------ RECORD EXTRACTS ------
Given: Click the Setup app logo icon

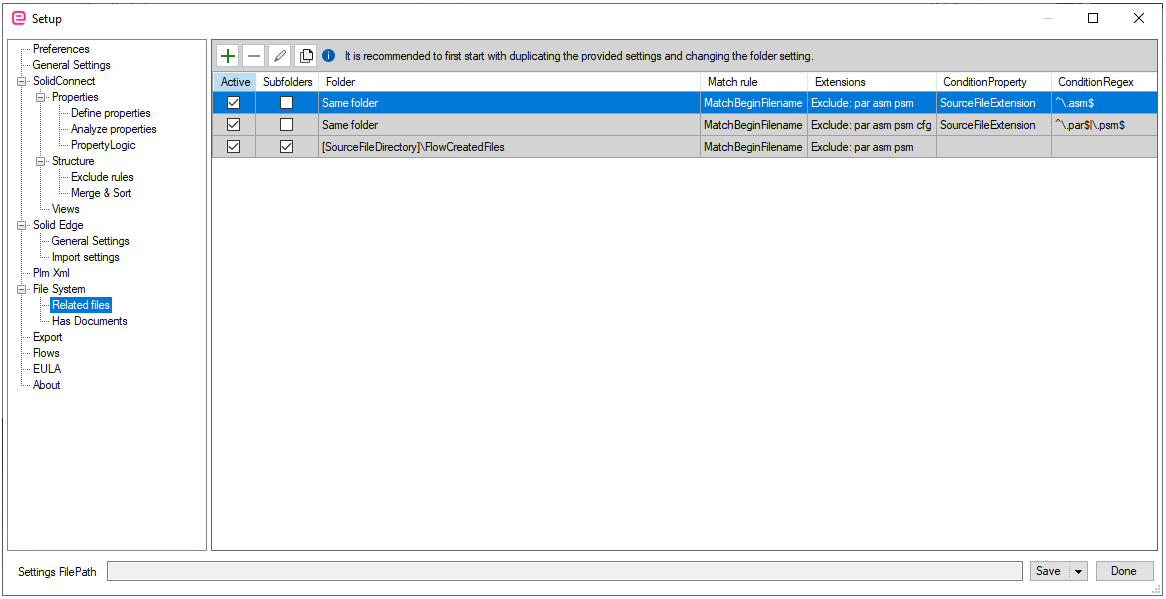Looking at the screenshot, I should [x=19, y=19].
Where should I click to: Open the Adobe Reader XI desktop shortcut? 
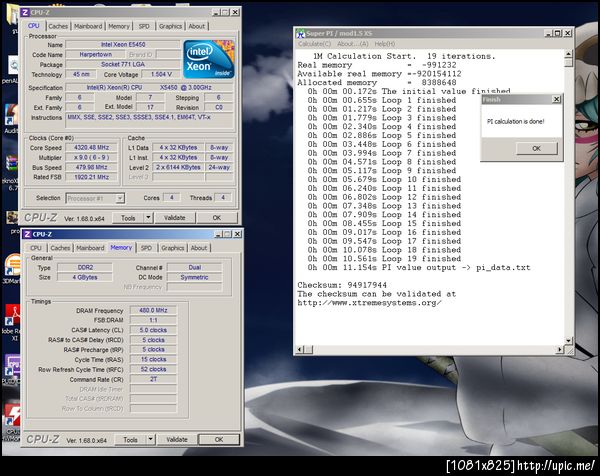coord(12,315)
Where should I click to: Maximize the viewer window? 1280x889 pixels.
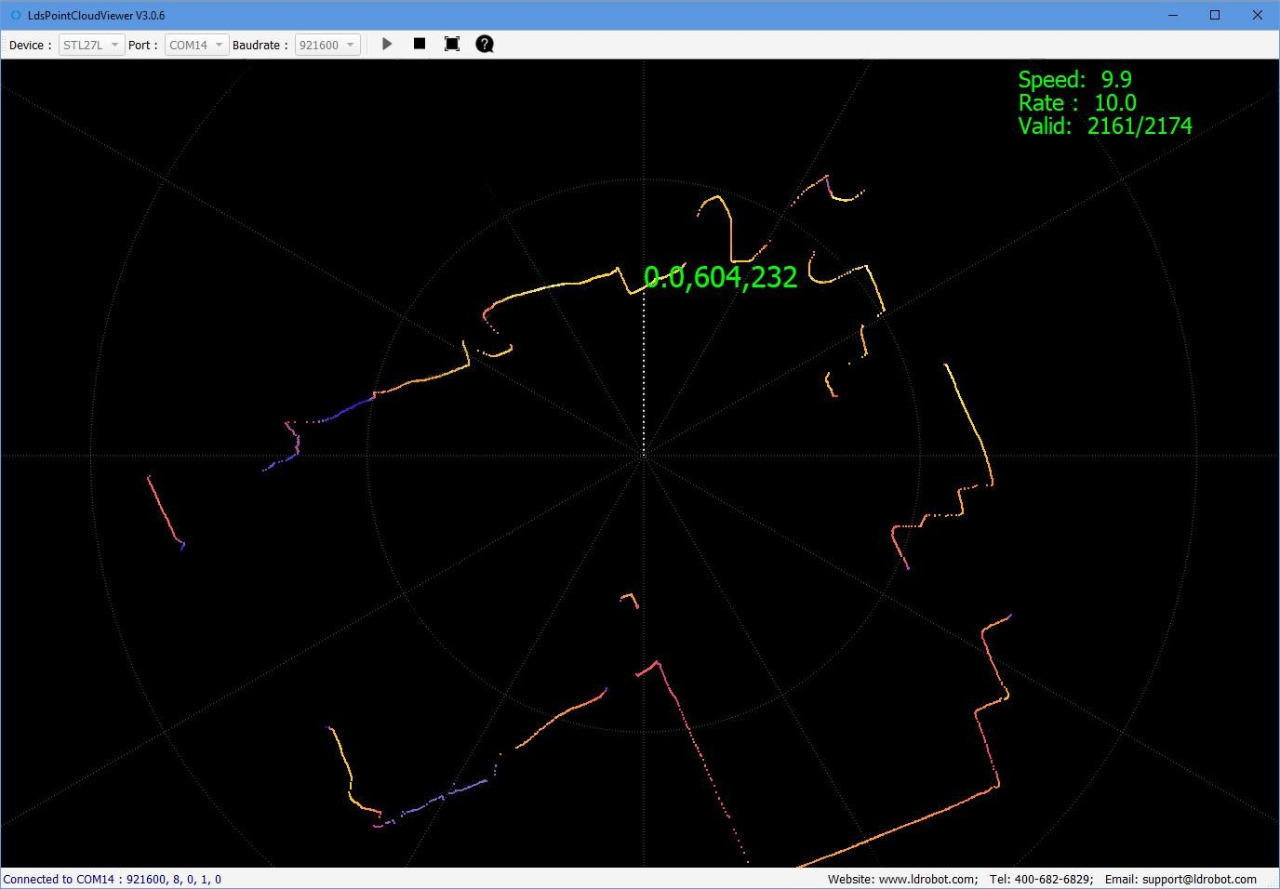(1215, 15)
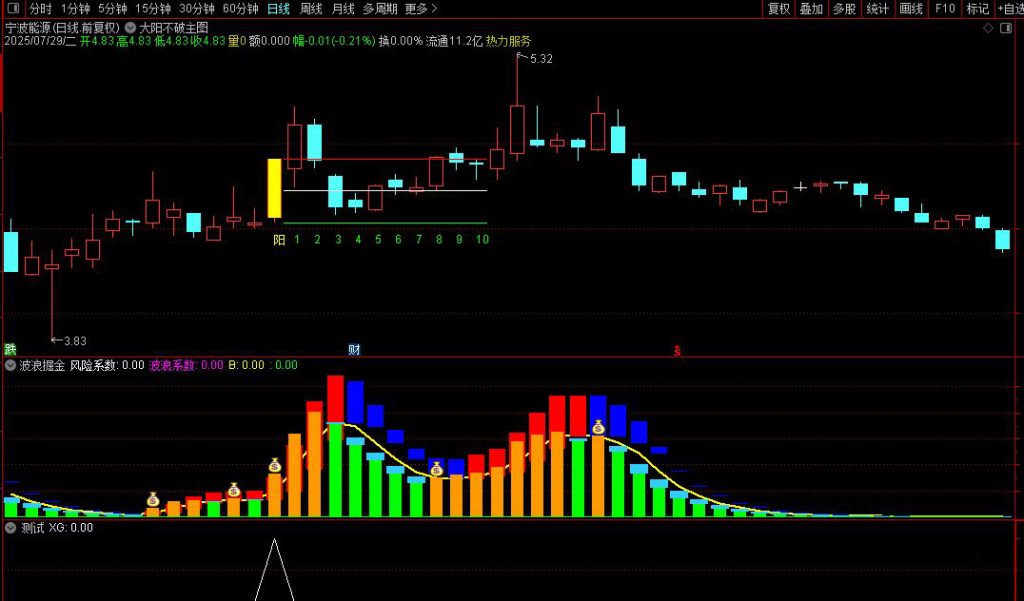Screen dimensions: 1024x601
Task: Switch to the 分时 intraday tab
Action: [x=40, y=9]
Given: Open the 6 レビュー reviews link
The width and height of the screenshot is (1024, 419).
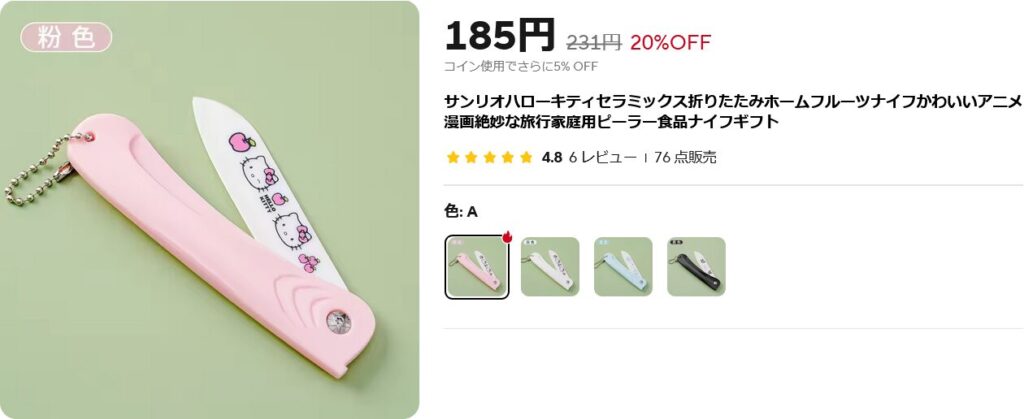Looking at the screenshot, I should (x=602, y=157).
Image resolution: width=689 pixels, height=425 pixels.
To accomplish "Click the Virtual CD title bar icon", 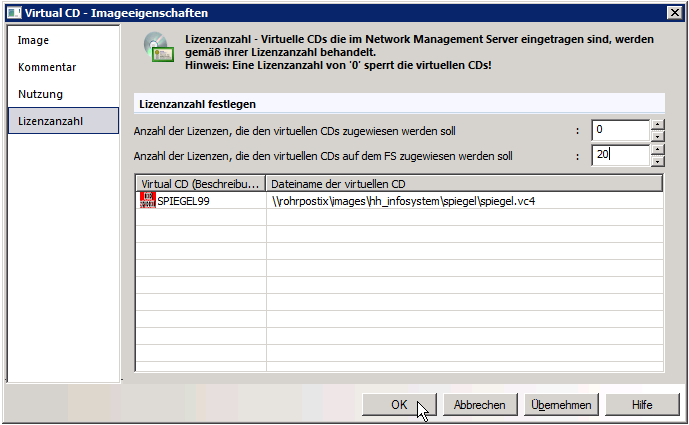I will 14,13.
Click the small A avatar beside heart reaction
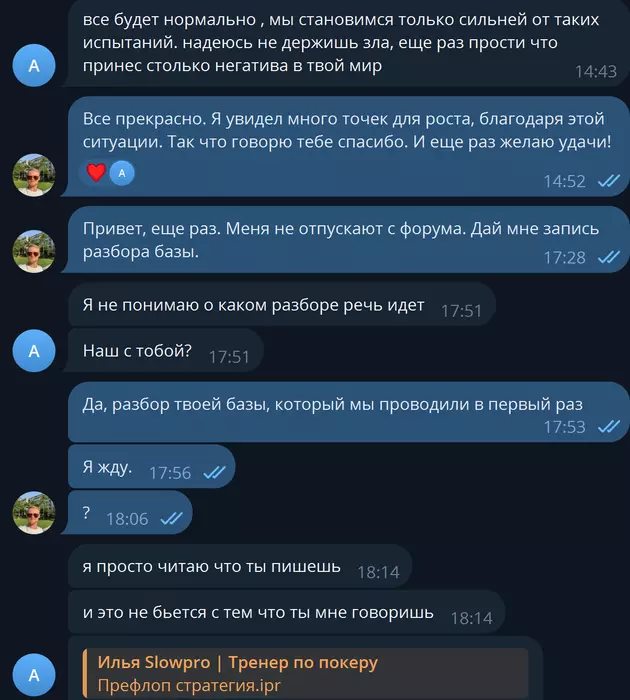 pyautogui.click(x=122, y=173)
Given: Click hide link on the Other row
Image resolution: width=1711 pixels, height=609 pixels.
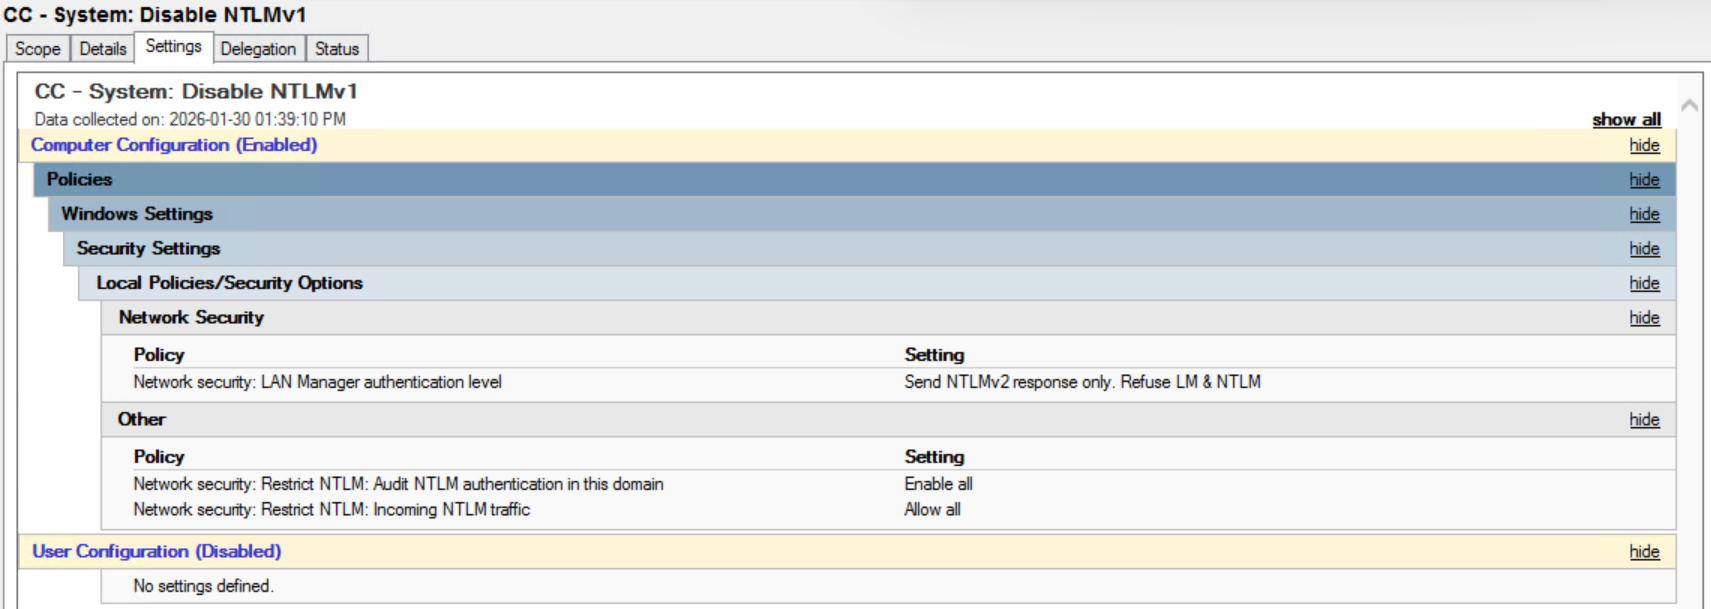Looking at the screenshot, I should click(x=1644, y=420).
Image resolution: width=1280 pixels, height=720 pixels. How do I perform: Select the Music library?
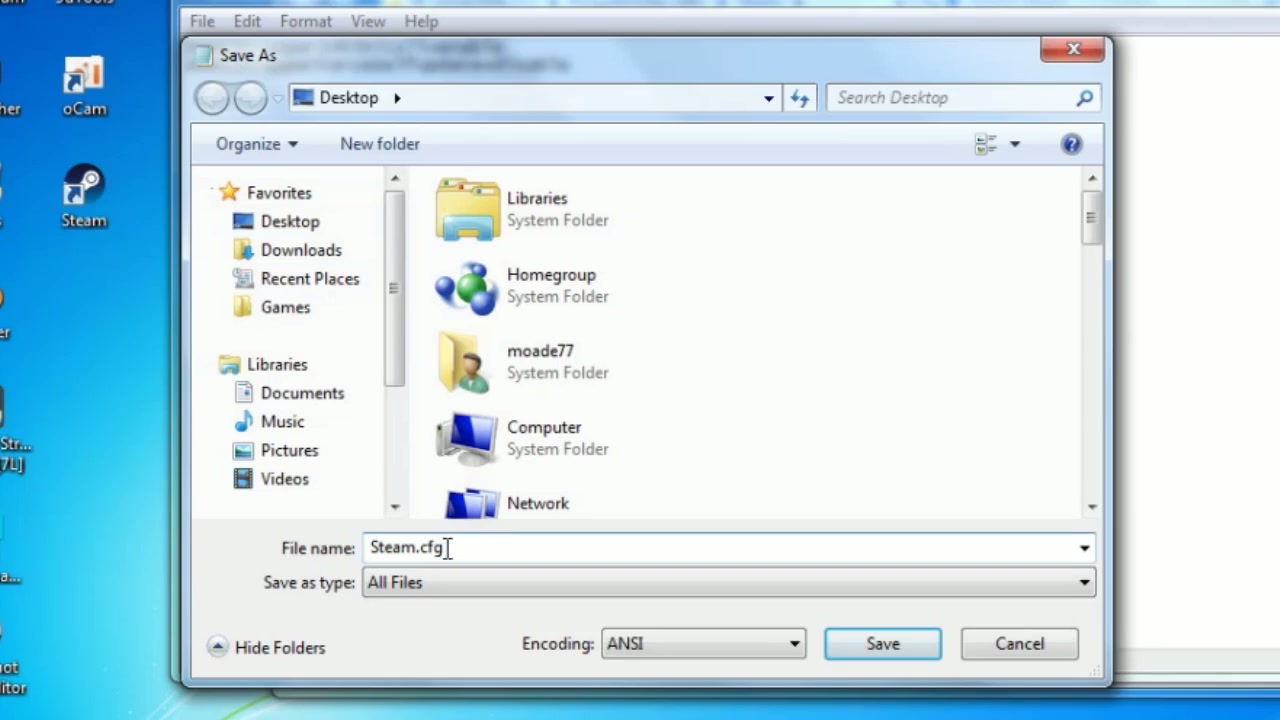[282, 421]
------
» AIM OF THE TASK: Beginning with the line containing "Click the small" and ending with the last line of the listing above, output those lines exactly as written, without pictures.

» SOLUTION TO THIS EXERCISE:
Click the small A avatar beside heart reaction
 pyautogui.click(x=122, y=173)
Given: Click hide link on the Other row
Image resolution: width=1711 pixels, height=609 pixels.
Looking at the screenshot, I should click(x=1644, y=420).
Image resolution: width=1280 pixels, height=720 pixels. How do I perform: Select the Music library?
[282, 421]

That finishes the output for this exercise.